What Movies Will It Remind You Of?: The wounded veteran desperate to get back on active duty rather than deal with his mental trauma is almost exactly the character Jennifer Lawrence plays in the lovely, low-key drama Causeway from a couple of years ago, and of course it’s hard for any movie to include fly-fishing sequences without bringing to mind Robert Redford’s A River Runs Through It. Those two movies diverge in style, but they’re united in being more immediately compelling than Mending the Line.
Performance Worth Watching: Wes Studi, a character actor who you’ll recognize from movies like The Last of the Mohicans, Heat, Mystery Men, and Hostiles, is typically sturdy and quietly magnetic in a relatively thankless supporting role as Ike’s pal who owns a fly-fishing shop.
Memorable Dialogue: In one unintentionally funny moment, Colter fails to understand a metaphor about salmon swimming upstream.
Sex and Skin: None. The search for a truly sexy fly-fishing movie continues.
Our Take: It feels a little churlish to complain that a movie that’s at least in part about the patience and gentle care required by the sport of fly-fishing is too slow. On the other hand, this is a movie about an older guy teaching a younger guy to fly-fish where their first fly-fishing scene together doesn’t happen for a full hour into the movie. At first, it seems admirable that director Joshua Caldwell (last seen addressing decidedly different subject matter in the Bella Thorne vehicle Infamous) is willing to take his time establishing Colter and Ike separately – including a surprisingly lengthy opening battle sequence in Afghanistan – before forcing them together. But both of their characters are simply too familiar to bear this approach without provoking some impatience – especially when the movie spends so much of its time delaying the release of basic information. This is true even once the wheels of the modest plot are set in motion; the exact specifics of Colter’s injury, the details of Ike’s diagnosis and the reasons for his reticence to talk about his war experiences, and the reason Lucy gave up her photography career trickle out slowly over the course of the movie’s second hour.

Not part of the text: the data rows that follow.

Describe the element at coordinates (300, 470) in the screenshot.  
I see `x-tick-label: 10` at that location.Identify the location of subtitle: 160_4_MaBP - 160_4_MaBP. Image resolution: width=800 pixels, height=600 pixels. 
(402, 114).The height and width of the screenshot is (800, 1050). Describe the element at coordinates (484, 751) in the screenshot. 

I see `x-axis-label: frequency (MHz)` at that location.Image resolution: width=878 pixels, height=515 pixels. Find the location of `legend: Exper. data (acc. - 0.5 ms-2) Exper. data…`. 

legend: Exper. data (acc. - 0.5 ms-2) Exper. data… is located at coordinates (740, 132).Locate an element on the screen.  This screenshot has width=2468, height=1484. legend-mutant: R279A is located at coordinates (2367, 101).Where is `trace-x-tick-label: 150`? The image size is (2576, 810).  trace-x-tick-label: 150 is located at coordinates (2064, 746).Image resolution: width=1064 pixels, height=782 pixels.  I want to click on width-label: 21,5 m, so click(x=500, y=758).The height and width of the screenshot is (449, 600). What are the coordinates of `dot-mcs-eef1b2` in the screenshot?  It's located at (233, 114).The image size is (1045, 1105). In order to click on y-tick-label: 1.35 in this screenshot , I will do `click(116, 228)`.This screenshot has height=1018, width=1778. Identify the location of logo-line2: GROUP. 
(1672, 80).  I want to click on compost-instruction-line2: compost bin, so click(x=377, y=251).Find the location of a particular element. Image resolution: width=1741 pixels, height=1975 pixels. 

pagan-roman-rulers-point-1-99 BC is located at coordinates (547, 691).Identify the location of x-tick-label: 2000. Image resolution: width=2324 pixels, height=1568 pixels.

Mending the Line makes some worthwhile observations about the psychological wounds so many veterans must carry with them,and gives Brian Cox a powerful little monologue where he counsels his new friend on the perils of soldiers treating military experiences as their “whole story.” But the aforementioned Causeway handles similar material less predictably; Mending the Line can’t figure out a way to dramatize this stuff beyond earnest conversations. Even the fly-fishing, a photogenic sport if there ever was one, looks kind of flat and staid – one sweeping shot has Cox and Walls just standing around on the landscape, as if they’re afraid of spoiling nature by interacting with it. Over and over, the decision to repeatedly linger in the moment feels like it’s being made out of caution rather than actual effectiveness.
Our Call: Mending the Line is the kind of sensitive and well-intentioned small-scale drama that rarely gets an extensive theatrical release, so its accessibility on Netflix is welcome. That doesn’t, however, make it a particularly good example of the healing-veteran subgenre. Viewers are safe to SKIP IT.